Rugby is about Teamwork

"to go forwards, you must go backwards"


Rugby is not just a game, it is a lifestyle. Its essence is not drawn simply from the physical competition on the pitch, but also from friendships that develop from sharing such an uncommon- common bond. We welcome you into our family, and we hope you stay awhile.


Rugby is the ultimate team sport enriched with tradition of sportsmanship on and off the field.  Derived from soccer and the basis for American football, rugby combines 80 minutes of endurance play with the physicality of a tackle game.  There are no set plays, the game doesn’t stop unless there is a score, penalty, or the ball goes out of bounds. A full game of rugby has 40 minute halves with only one stoppage at halftime. 


There are two teams of 15 players on the field - and an allowance of up to 8 substitutes in an official match.  Unlike most sports, our jersey numbers correspond to our position on the field, and there is a position for everyone, no matter your size, speed, or knowledge of the game.

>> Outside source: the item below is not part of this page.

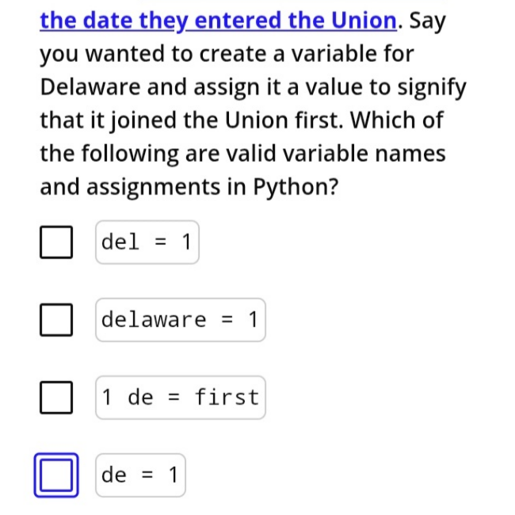Click the '1 de = first' code label
This screenshot has width=515, height=515.
point(181,398)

Each team is made up of two types of players: forwards and backs Forwards tend to be the bigger, more aggressive players, while backs are usually quick, agile players. The number on a player’s jersey corresponds to the position she’s playing. 1-8 are forwards; 9-15 are backs. The positions are:


Props (1 and 3): These players are in the front row of the scrum, and it is their job to support the hooker.

Hooker (2): In a scrum, the hooker is in the front row between the two props. Her job is to “hook” the ball back so the scrumhalf can take it. She is also normally responsible for throwing the ball back in during line-outs.

Locks (4 and 5): In a scrum, they bind on behind the two props to form the second row. They provide much of the drive that moves the scrum forward.

Flankers (6 and 7): Along with the eight-man, flankers are known as “loose forwards.” They bind on to the sides of the scrum and generally have the most mobility.

Eight-man (8): The final position in a scrum. She binds on behind the two locks and holds up the scrum.

Scrumhalf (9): The scrumhalf serves as the link between the forwards and the backs. She retrieves the ball from line-outs, scrums, and rucks and is usually responsible for dictating plays.

Fly half (10): Usually the first one to receive the ball from the scrumhalf, the fly half is responsible for leading the back line in plays.

Wings (11 and 14): Wings are positioned on either side of the back line. They are often the fastest players on the pitch.

Centers (12 and 13): The inside center (12) and outside center (13) do most of the ball handling in the back line. They are usually the ones who crash into the opposing team’s defensive line.

Fullback (15): The fullback is the last line of defense against the opposition. Her main responsibilities are catching kicks and tackling any players who break through the defensive line.


The game begins with a drop kick from one team into the other team’s territory, and the players try to retrieve and advance it.

No forward passes are allowed. The ball may only be passed backward or laterally. There are three main ways for a ball to move forward: by a running ball carrier, by a kick, or by a maul.


When an offensive ball carrier is stopped by a defensive player, the ball carrier is brought to ground in a tackle, in which case players from both teams form a ruck to compete for possession of the ball. If the ball carrier stays on her feet, it is called a maul.


Scoring

Try: 5 Points, placing the ball down to the ground in the try zone.

Conversion Kick: 2 Points, after a try a conversion is attempted from where the ball was placed down

Penalty Goal: 3 Points, a type of kick made through goal posts off of a penalty

Drop Goal: 3 Points, a type of kick made through goal posts during open field play


Glossary of Rugby Terms

Knock-on– A knock-on occurs when the ball is knocked forward off of a player’s body in any way other than a kick. If a knock-on is committed, play is stopped and the game is restarted with a scrum.

Line-out– A line-out occurs when the ball goes out-of-bounds. The forwards on each team line up to catch the ball as it is thrown back in, usually by the hooker. Two lifters on each team will lift a jumper into the air to catch the ball, which is then passed to the scrumhalf.

Maul– A maul occurs when a ball carrier is stopped by a defensive player, but instead of being brought to ground, she remains on her feet. Players from both teams form a maul around the ball carrier and compete for possession as they would in a ruck.

Off-sides– At a breakdown, a player is off-sides if she is in front of the back foot of the last player in the breakdown.

Quick Tap– A quick tap is one way to resume play after a penalty. The ball is kicked a very short distance, allowing the kicker to regain the ball and begin an offensive play.

Ruck– After a tackle, players on both sides form a ruck. They bind onto each other and try to drive the opposing team back to win possession of the ball.

Scrum– A scrum is one way to restart play after a minor infringement. Both teams’ forwards bind up in three rows, and then bind on to each other so that the front rows are interlocked. The scrumhalf throws the ball into the gap between the two front rows, and the hookers on both teams try to hook the ball back with their feet while the other forwards try to drive the opposing team away from the ball.